From: Henry S. Thompson <ht@inf.ed.ac.uk>
Date: Tue, 10 Feb 2009 20:26:46 +0000
To: "Anne van Kesteren" <annevk@opera.com>
Cc: "David Orchard" <orchard@pacificspirit.com>, "Henri Sivonen" <hsivonen@iki.fi>, www-tag@w3.org
Message-ID: <f5btz729gxl.fsf@hildegard.inf.ed.ac.uk>

-----BEGIN PGP SIGNED MESSAGE-----
Hash: SHA1

There are a number of different issues which have emerged, been
discussed, and put to one side during this thread, and in _this_
message I only want to reply to the most recent one, which in turn is
actually only one part of Anne's post:

Anne van Kesteren writes:

> I think that if you want to allow arbitrary tree-based markup
> languages  your only option is using XML. If you want them to be
> usable by authors as  well you need something like XML5

(Let me start by emphasising that in what follows I'm not being
critical of Anne for designing and implementing XML5, it was an
interesting experiment.)

But I think the world has already voted with its feet on the XML5
question, in that there is a notable _lack_ of folk advocating it.

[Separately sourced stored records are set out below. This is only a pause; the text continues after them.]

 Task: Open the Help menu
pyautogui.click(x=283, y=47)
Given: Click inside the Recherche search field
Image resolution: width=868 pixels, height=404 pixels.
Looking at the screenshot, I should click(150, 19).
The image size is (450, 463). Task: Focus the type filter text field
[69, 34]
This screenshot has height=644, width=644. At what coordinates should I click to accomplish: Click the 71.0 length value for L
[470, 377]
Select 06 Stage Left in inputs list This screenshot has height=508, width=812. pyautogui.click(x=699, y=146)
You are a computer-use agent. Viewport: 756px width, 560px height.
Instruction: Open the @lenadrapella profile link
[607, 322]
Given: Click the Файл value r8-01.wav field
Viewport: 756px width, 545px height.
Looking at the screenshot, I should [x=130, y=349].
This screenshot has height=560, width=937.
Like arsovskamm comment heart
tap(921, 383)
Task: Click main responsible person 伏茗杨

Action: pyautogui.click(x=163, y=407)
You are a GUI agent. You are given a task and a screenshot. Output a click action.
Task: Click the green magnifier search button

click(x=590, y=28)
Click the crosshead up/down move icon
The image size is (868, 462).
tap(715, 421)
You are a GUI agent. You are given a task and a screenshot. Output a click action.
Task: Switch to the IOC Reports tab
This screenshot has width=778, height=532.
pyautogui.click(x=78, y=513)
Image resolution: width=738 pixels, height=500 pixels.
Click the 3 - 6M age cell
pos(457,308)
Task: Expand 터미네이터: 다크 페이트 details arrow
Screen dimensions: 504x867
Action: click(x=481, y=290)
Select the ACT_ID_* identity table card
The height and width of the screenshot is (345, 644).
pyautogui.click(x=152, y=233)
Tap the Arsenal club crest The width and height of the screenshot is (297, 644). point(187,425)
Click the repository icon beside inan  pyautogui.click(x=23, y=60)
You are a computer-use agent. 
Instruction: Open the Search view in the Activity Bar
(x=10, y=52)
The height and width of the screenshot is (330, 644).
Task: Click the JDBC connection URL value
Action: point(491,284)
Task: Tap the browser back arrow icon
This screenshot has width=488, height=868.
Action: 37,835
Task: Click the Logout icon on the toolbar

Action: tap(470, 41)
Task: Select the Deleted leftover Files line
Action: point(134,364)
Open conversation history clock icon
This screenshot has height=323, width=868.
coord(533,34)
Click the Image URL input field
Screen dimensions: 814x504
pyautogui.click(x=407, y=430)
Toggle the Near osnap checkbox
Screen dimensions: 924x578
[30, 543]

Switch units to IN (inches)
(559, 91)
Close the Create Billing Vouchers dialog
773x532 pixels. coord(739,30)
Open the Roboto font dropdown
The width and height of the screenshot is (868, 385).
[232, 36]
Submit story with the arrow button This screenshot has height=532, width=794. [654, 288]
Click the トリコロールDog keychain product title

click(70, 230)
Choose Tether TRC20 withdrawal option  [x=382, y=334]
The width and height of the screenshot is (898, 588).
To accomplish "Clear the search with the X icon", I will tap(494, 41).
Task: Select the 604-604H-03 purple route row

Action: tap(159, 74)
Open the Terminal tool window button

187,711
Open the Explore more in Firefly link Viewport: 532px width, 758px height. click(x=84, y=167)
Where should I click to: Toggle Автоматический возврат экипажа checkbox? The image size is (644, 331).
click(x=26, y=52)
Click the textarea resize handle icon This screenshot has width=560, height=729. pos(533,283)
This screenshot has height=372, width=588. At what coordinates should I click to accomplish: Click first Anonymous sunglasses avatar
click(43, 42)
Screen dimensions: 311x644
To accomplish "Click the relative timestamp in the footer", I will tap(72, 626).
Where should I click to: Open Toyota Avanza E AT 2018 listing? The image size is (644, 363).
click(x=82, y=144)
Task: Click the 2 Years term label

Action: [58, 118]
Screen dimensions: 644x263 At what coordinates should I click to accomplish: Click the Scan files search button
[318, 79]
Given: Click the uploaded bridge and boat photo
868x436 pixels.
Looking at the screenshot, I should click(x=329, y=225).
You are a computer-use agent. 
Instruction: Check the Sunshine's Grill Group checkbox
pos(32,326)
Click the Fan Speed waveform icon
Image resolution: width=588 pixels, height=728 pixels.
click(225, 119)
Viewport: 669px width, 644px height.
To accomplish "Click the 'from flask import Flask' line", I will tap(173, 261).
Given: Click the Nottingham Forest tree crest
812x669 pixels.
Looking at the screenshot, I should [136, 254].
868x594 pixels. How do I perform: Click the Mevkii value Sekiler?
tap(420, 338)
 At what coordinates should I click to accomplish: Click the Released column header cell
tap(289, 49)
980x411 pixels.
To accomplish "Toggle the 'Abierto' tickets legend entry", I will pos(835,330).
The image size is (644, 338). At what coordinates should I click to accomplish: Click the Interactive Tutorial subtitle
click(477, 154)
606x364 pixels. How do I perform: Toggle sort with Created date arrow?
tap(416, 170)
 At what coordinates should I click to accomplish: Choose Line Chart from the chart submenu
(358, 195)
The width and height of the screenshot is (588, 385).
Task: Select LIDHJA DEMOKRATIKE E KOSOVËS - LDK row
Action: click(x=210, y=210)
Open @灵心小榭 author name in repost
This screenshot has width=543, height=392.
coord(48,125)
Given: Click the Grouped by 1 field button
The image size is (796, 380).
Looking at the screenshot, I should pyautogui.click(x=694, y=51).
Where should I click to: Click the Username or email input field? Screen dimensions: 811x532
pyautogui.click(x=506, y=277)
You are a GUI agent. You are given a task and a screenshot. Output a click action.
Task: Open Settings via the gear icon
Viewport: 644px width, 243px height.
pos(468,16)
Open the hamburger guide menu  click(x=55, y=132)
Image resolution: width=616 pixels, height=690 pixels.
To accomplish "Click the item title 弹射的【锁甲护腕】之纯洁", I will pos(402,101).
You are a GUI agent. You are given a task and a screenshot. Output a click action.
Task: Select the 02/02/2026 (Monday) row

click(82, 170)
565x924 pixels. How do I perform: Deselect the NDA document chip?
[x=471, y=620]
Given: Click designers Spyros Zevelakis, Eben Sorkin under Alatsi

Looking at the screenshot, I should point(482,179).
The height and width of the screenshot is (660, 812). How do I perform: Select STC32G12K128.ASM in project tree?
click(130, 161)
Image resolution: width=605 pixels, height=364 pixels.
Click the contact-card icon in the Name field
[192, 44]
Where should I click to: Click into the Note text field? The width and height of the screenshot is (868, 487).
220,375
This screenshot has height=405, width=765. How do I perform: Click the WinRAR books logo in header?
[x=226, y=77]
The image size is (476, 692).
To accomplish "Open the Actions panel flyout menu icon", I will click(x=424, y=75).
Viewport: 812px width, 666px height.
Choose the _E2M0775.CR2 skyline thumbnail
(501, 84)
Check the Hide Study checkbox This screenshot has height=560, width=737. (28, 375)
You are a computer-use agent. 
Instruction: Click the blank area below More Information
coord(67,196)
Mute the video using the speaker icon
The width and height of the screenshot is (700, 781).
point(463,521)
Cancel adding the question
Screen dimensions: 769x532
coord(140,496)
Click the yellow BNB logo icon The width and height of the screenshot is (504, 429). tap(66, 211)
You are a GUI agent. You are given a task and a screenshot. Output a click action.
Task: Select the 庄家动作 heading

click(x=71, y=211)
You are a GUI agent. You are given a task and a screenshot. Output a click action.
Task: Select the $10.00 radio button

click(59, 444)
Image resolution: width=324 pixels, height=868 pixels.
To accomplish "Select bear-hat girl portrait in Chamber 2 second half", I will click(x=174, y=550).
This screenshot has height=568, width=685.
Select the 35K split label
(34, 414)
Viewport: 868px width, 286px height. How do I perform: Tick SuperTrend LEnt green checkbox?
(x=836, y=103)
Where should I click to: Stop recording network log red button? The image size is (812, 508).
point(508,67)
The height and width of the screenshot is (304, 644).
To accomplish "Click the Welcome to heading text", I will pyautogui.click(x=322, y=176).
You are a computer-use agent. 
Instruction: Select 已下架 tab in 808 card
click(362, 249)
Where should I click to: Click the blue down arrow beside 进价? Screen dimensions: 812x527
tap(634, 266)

And there's good reason for that:  XML actually _is_ usable by
authors and authoring well-formed XML is _not_ hard.

> because even the experts fail:
>
>   http://diveintomark.org/archives/2004/01/14/thought_experiment
>   http://diveintomark.org/archives/2008/03/09/no-fury-like-dracon-scorned
>   http://annevankesteren.nl/2009/01/xml-sunday

That's one article which a) confuses validity with well-formedness and
b) points to a piece of broken _software_; one article which reports
on one instance of HTML->XHTML upgrade failure (reading between the
lines); one article that points to a page in which someone trying to
introduce an _intentional_ markup error made the wrong error.  Hardly
a compelling set of evidence that well-formed XML is too hard for
ordinary mortals.

I did a quick (less so than I'd hoped -- the era of free access to
well-parameterised Web Search APIs appears to be over) web search,
which yielded 48 .xml documents.  Of these

  1 was ill-formed (said it was UTF-8, but had a Latin-1 character in
                    it.  Intriguingly, it was served with _no_
                    Content-encoding header)
  1 was unretrievable
  1 used a character encoding I couldn't immediately find a parser for
 45 were well-formed.

Conveniently, that gives us the exact opposite of Ian Hickson's
oft-cited 97% broken HTML figure: we have 97% well-formed XML.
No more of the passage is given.